Before enrolling at Guitar Craft Academy Nashville last year, Jeremy Smith, 25, says he had reached a point in his life where if he didn’t pursue a career in luthiery, he knew he never would.

A recent graduate of Guitar Craft Academy Nashville’s electric and acoustic courses, Jeremy started a new job this month at Gibson’s Nashville factory as a neck fitter. He’ll be working on all of Gibson’s iconic models — Les Pauls, Firebirds, SGs and Thunderbird basses — matching necks to guitar bodies based on model and serial number.

He says GCA Nashville’s acoustic program taught him to use chisels and make precise measurements and cuts, skills that paved the way for his Gibson job.

Jeremy has been interested in music since childhood, when his grandparents bought him his first guitar.
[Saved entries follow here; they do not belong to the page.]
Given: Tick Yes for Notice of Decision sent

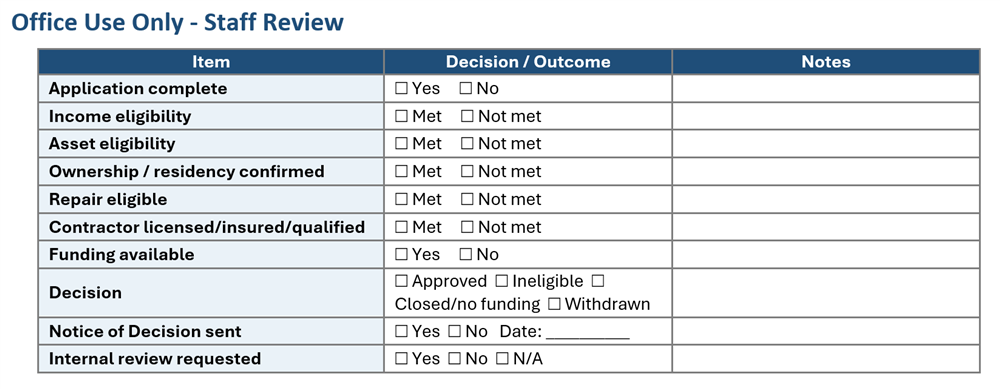Looking at the screenshot, I should pyautogui.click(x=401, y=332).
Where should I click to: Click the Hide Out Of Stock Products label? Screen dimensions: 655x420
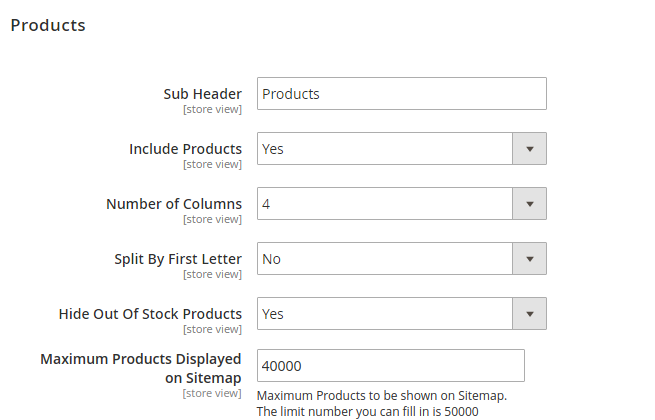coord(150,314)
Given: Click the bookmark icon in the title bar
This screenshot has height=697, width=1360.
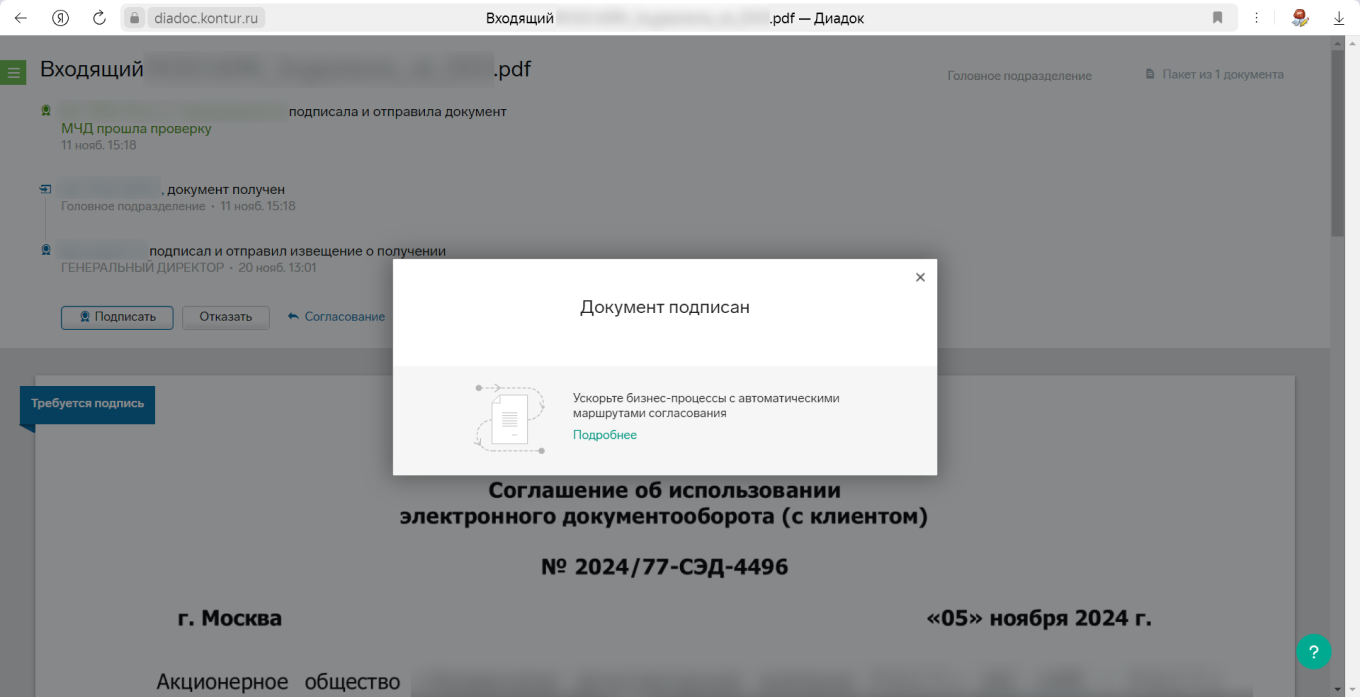Looking at the screenshot, I should [x=1217, y=17].
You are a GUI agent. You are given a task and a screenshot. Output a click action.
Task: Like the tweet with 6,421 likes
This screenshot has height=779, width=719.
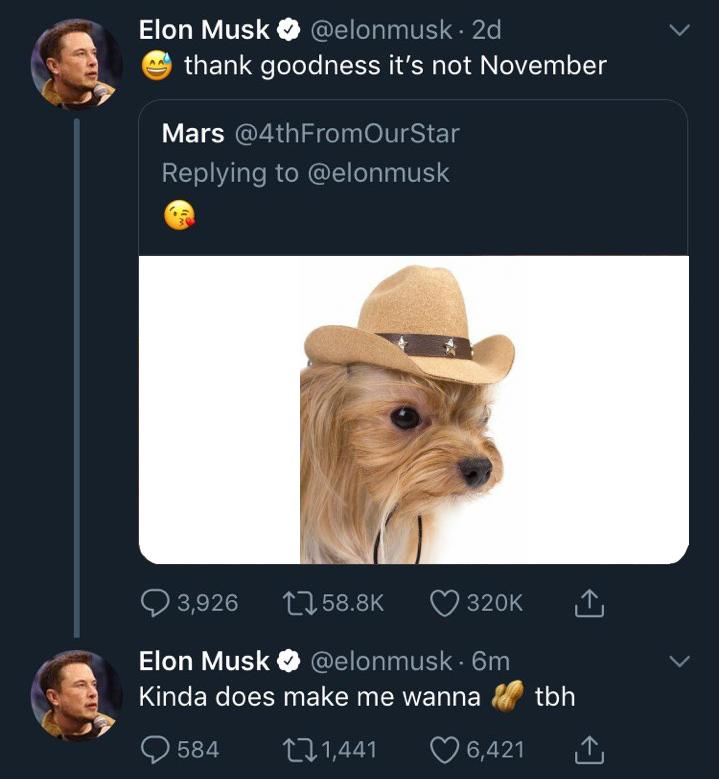tap(445, 748)
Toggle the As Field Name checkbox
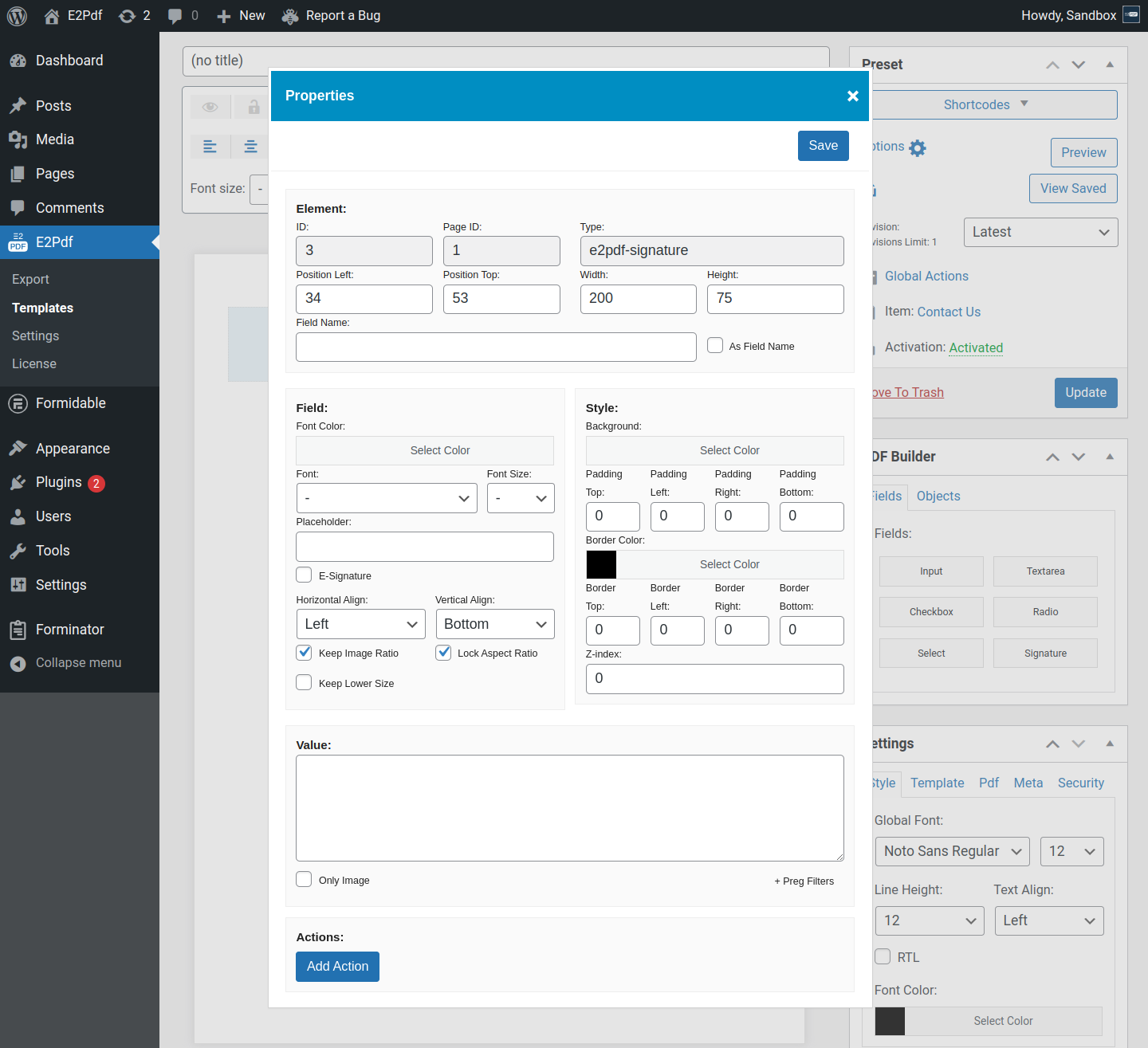1148x1048 pixels. point(715,346)
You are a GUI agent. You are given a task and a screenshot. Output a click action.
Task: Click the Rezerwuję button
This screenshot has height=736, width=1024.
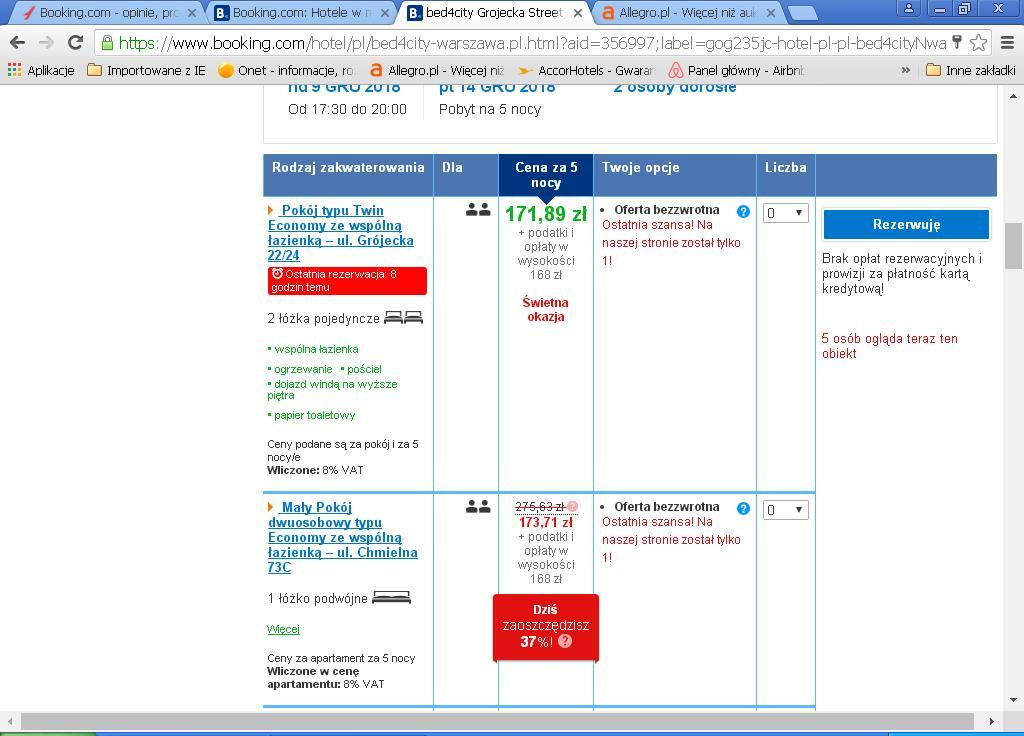pyautogui.click(x=906, y=225)
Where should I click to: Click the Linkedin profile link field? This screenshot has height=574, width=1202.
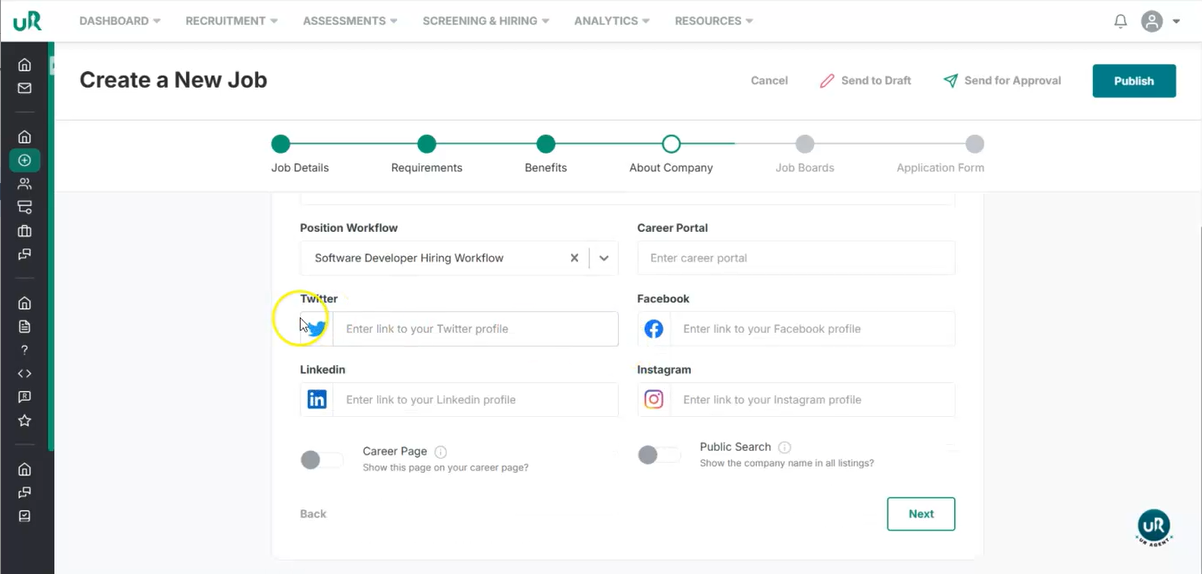[475, 400]
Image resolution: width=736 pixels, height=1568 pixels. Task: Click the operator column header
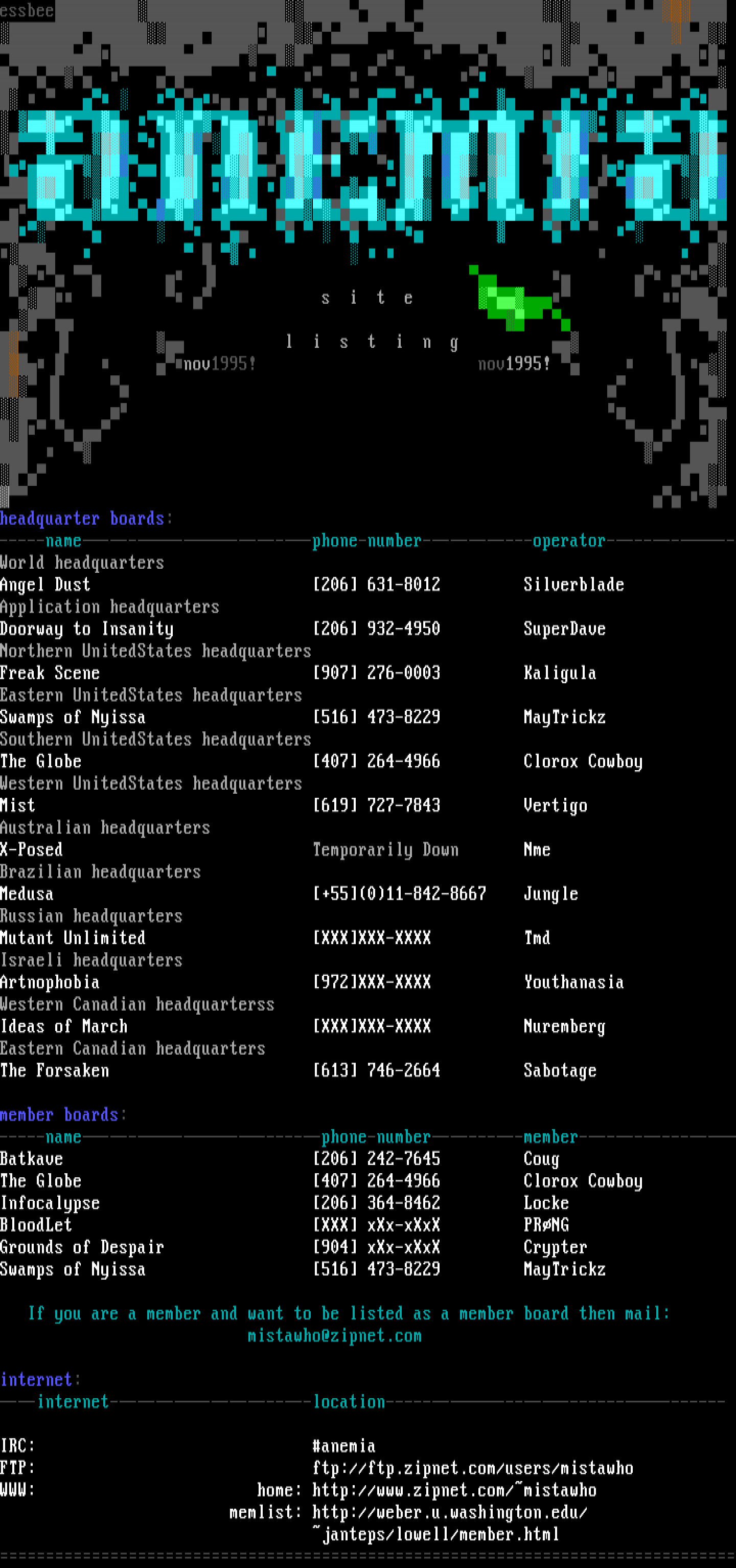pos(569,541)
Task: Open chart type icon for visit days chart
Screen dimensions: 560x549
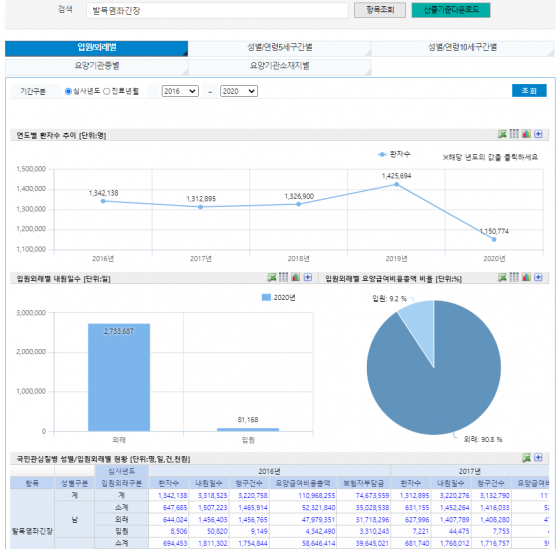Action: pos(296,277)
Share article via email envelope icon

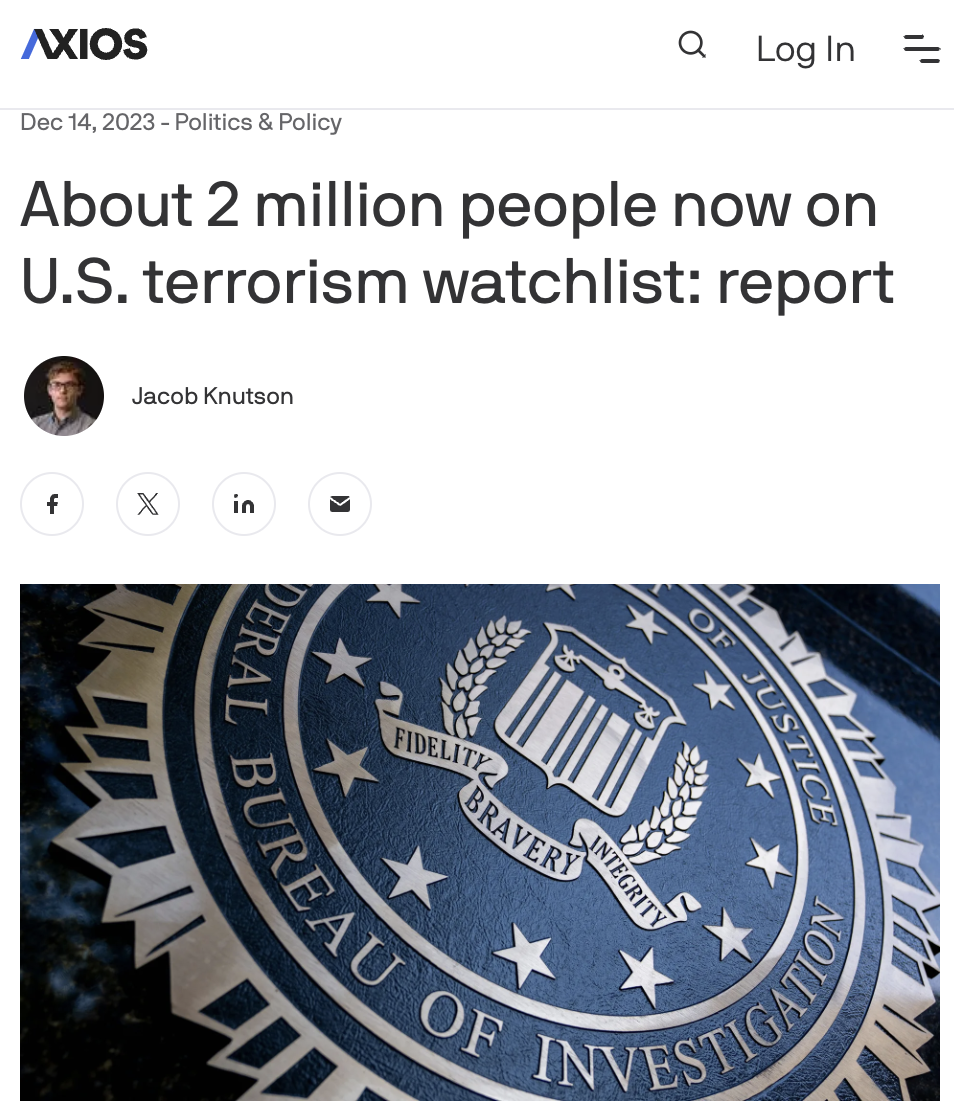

He got his first musical education hearing hymns and worship music at his church, where his father was worship leader. During his teens he became interested in the construction of guitars and started doing small repairs for himself and his friends.

“I love it,” he says of his job at Gibson. After he finishes work on a guitar, he stamps his approval number — 2 — under each instrument’s back plate. “I’m really looking forward to the day when I go to a guitar store and take the back plate off and see my No. 2 stamped in there. I’ll know I glued that neck in.”